Staging environment

an HCL Commerce staging environment is a runtime environment where business and technical users can update and manage store data and preview changes. The changes can then be propagated to the production environment.

Since online stores can operate 24 hours a day, 365 days of the year, completing maintenance or changes to a site and testing or previewing these changes can be difficult. By using the staging environment, business and technical users can work to prepare, update, and preview changes while isolated from the live store or site on the production environment. This separation allows users to avoid any impact to customers, such as incorrect information or unexpected behavior while customers are browsing store pages.

For example, business users can use the staging environment to complete merchandising or marketing tasks, such as testing the display of new products, prices, and advertisements without affecting the products and pages that customers can view. Technical users, such as developers, can deploy and test changes to JSP pages, EJBs, and commands. After the users verify the changes on the staging environment, the changes can be propagated to the production environment.

The staging environment consists of components that are divided into the following categories:

HCL Commerce application environment

The staging environment is a replica of the production environment. These similarities allow a user to test changes on the staging environment as if it were the production environment. Changes that run correctly on the staging environment, run correctly on the production environment. The staging environment can differ from the production environment in some areas as identified in the following table:

Table 1. Staging environment

summary for complex table

Setup Staging environment Production environment
Hardware (for software that is not run in Docker containers) same same
Software version same same
Operating system version same same
Configuration same same
Nodes The staging environment does not have to have the same number of nodes as the production environment. For example, a production environment can have multiple Transaction server Docker containers while the staging environment can have a single Transaction server Docker container.
Components
Transaction server Docker image same same
IBM HTTP server Docker image same same
Search server Docker image only search-master search-repeater and search-subordinates
Store server Docker image (needed if not migrated from HCL Commerce Version 8) same same
Customization server Docker image same same
Utility server Docker image same same
Database server same same
Database same same

Once the testing completes, a user might want a function to automatically propagate the changes to the production environment. The following two sections describe commands that facilitate this automation.

Staging environment data

There are two types of data: configuration and operation.

Configuration tables

Configuration tables contain data such as stores, catalogs, catalog entries, languages, taxes, and discounts. These tables are under Site Administrator control.

Operation tables

Operation tables contain data such as customer information, address, and orders data.

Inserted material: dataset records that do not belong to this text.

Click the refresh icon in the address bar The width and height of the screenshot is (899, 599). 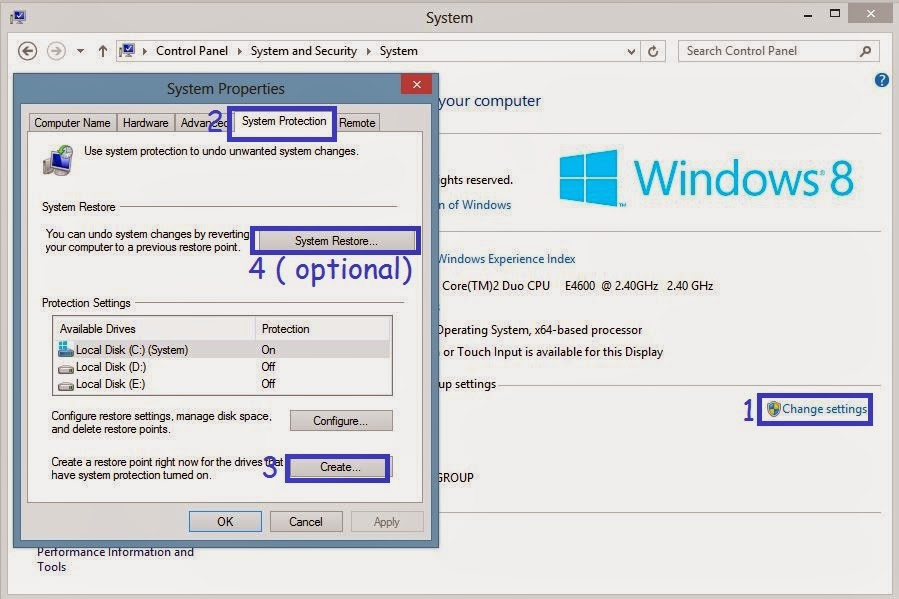(655, 50)
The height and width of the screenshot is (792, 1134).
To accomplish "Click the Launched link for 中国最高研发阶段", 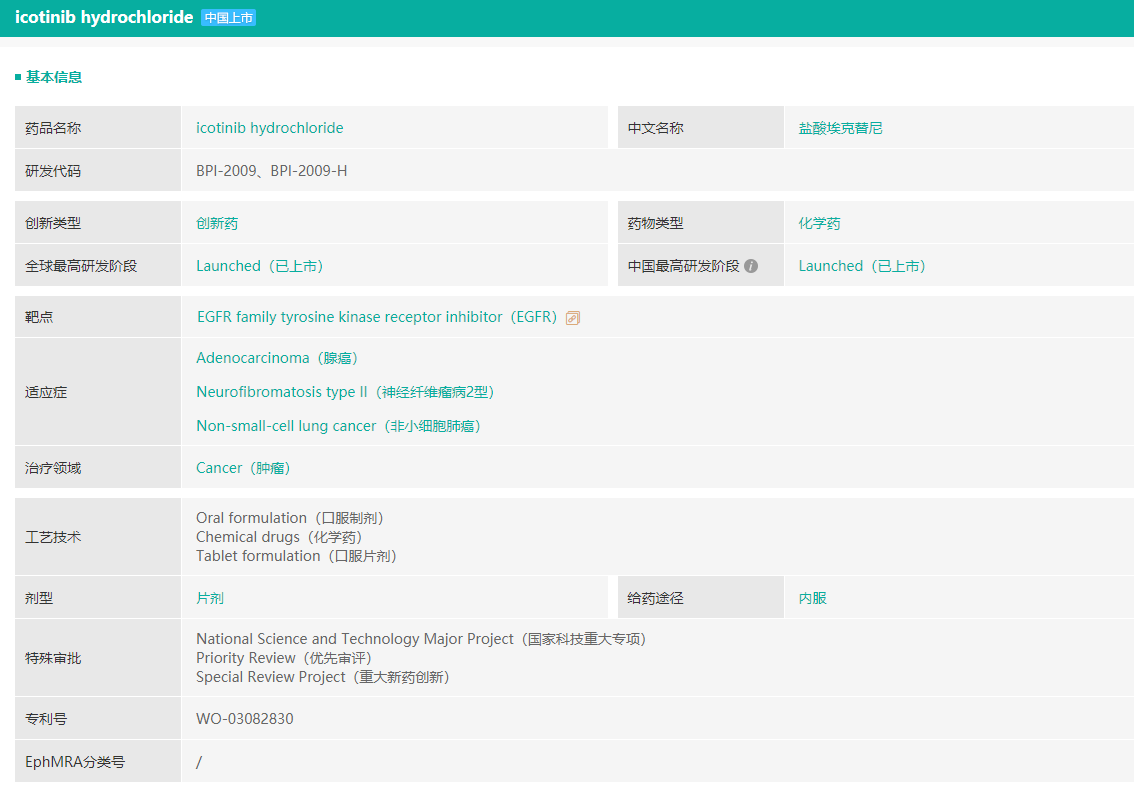I will point(862,266).
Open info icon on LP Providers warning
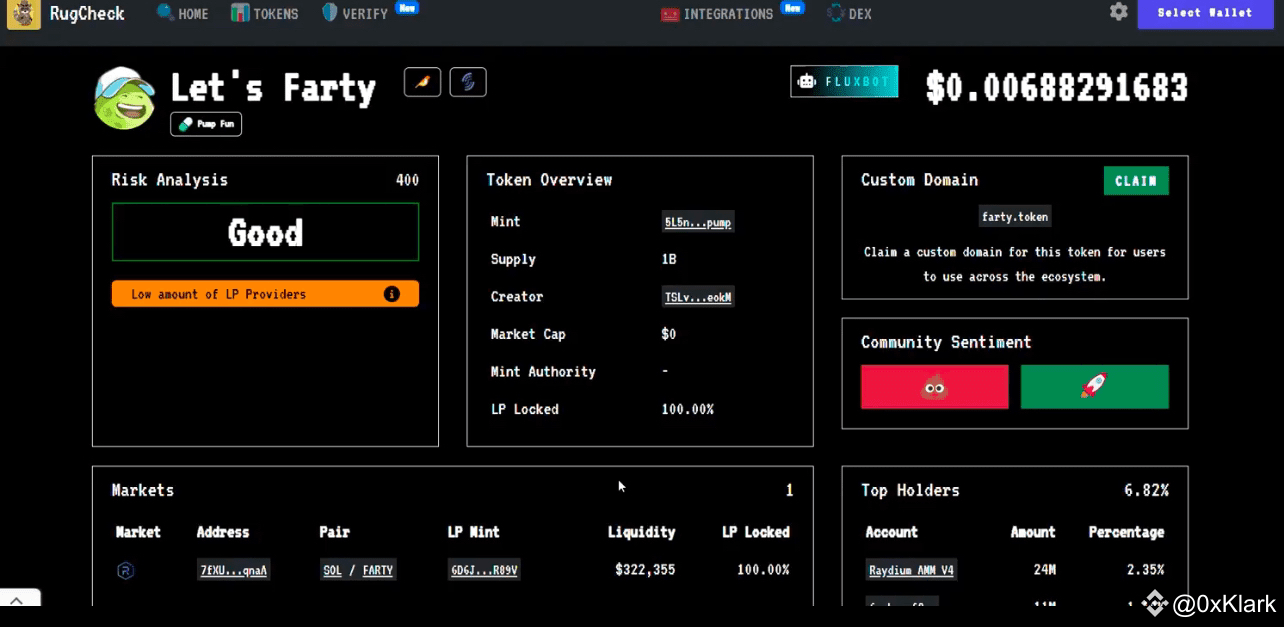Image resolution: width=1284 pixels, height=627 pixels. [392, 294]
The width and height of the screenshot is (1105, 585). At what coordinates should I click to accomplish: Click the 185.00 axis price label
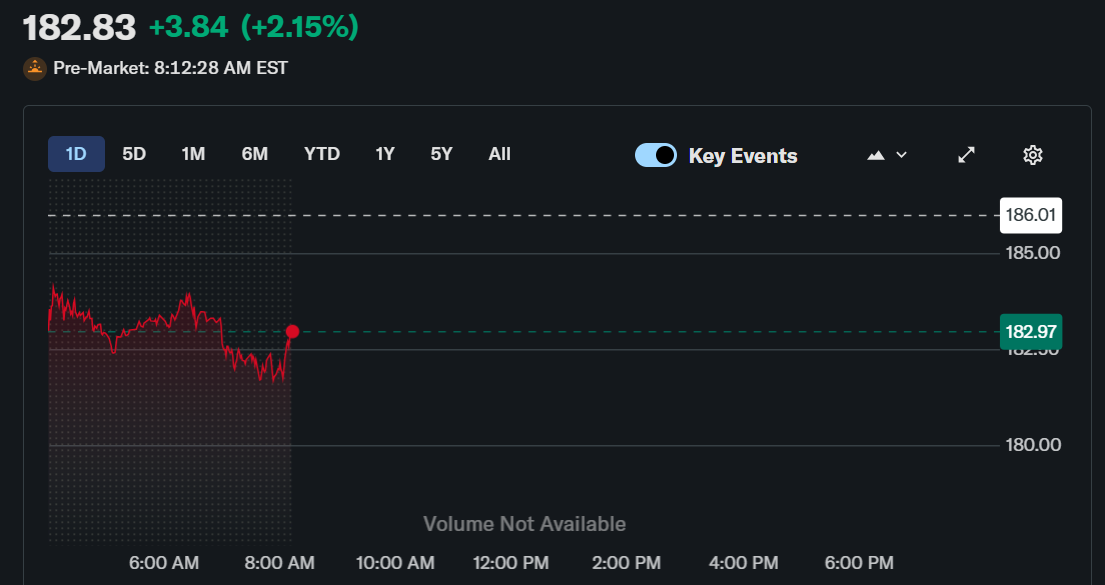click(x=1034, y=253)
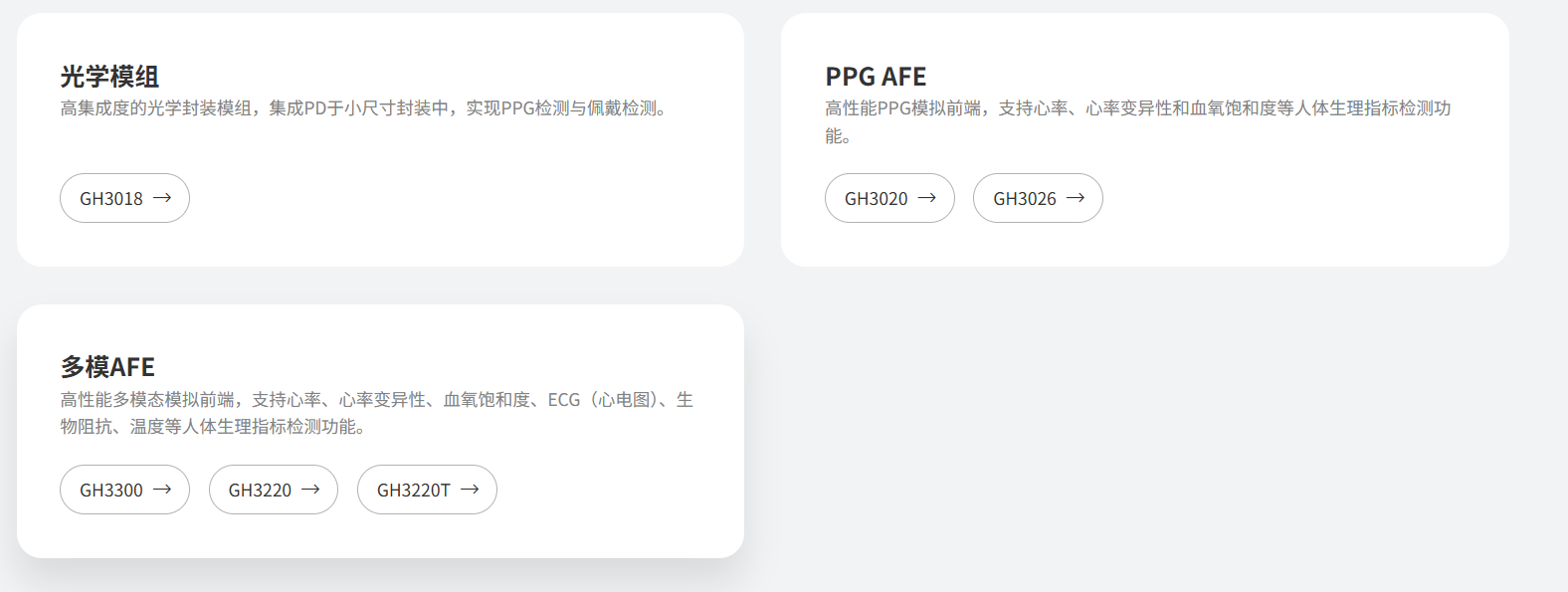View the GH3220 product page

coord(260,490)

The staging environment manages only configuration tables. Data in operation tables is not published or copied between the staging and production databases.

Note: It is important to ensure that tables managed by the staging environment do not contain any foreign key references to operation tables. Otherwise, the publication could fail due to a potential primary key deletion from the production database. Before you use the staging environment, ensure that only the organization owns the operational data, not the individual user, such as a catalog administrator.

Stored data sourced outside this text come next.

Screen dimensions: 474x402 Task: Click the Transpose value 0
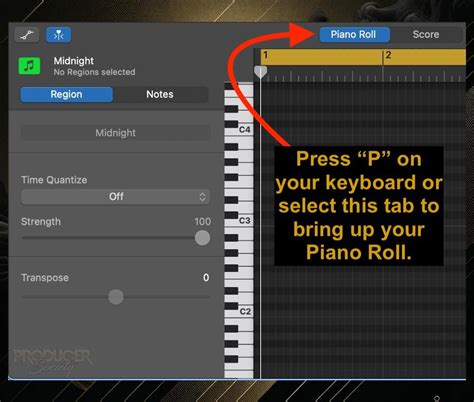[206, 278]
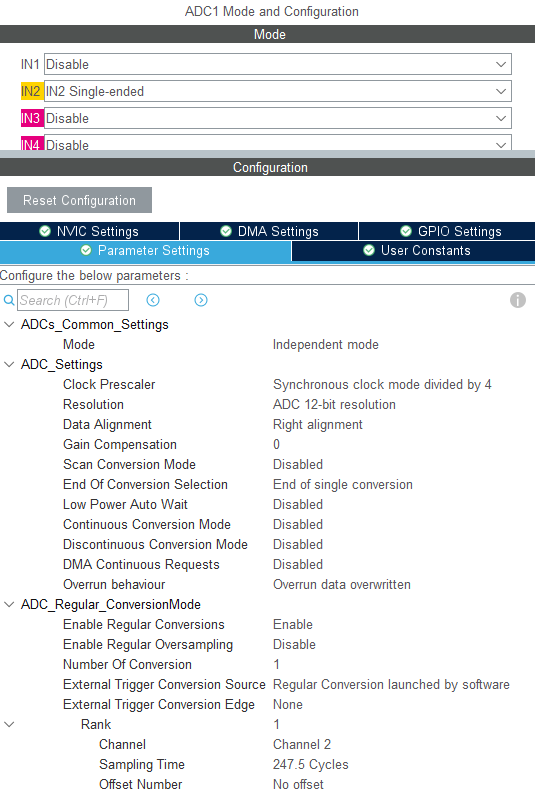Show parameter info icon

tap(517, 300)
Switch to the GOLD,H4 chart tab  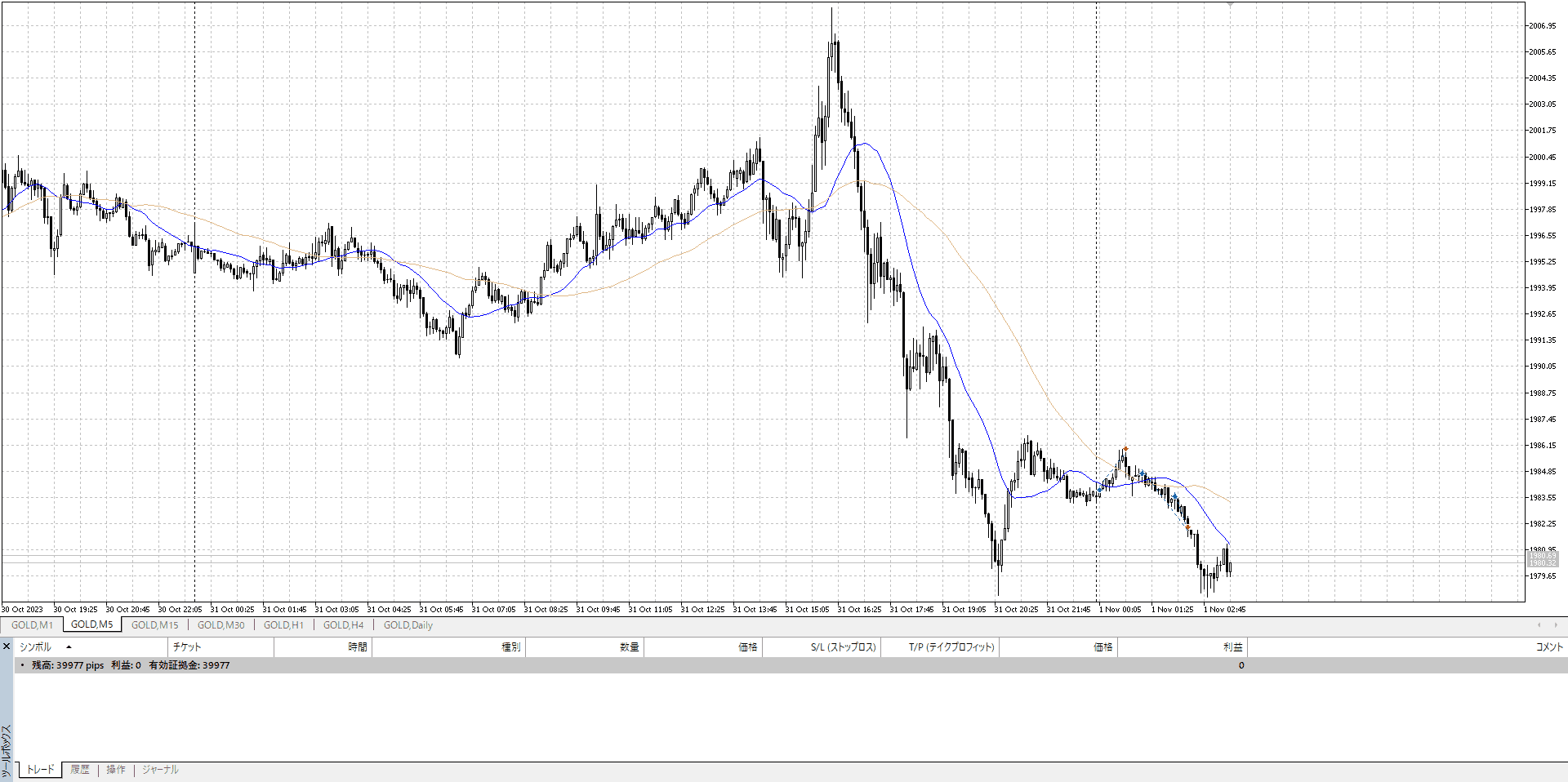(343, 625)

Delta data capture function

The staging environment uses a delta data capture function to determine which database data changed and needs to be propagated to the production environment. This function is used internally by the staging environment, and no manual intervention is required. The delta data capture function and its ability to identify changes in the production-ready data is a major advantage over a simple test environment.

The delta data capture function does not cover all data in the database. It covers the configuration data, not the operational data.

The data capture function consists of two parts, the staging triggers and the STAGLOG table.

Content data is the static data assets that are fully controlled by the administrator, such as currency, language, product, and catalog. Configuration tables that contain the content data are staging-enabled. Three staging triggers are created on each staging-enabled table to capture the INSERT, UPDATE, and DELETE actions on the staging-enabled table.

These staging triggers log the data changes that happen on the staging tables to the STAGLOG table. Changes are written to the STAGLOG table that is read by the stagingprop command. With the information in the STAGLOG, the staging utility command can propagate the delta data from the production-ready data to the production database.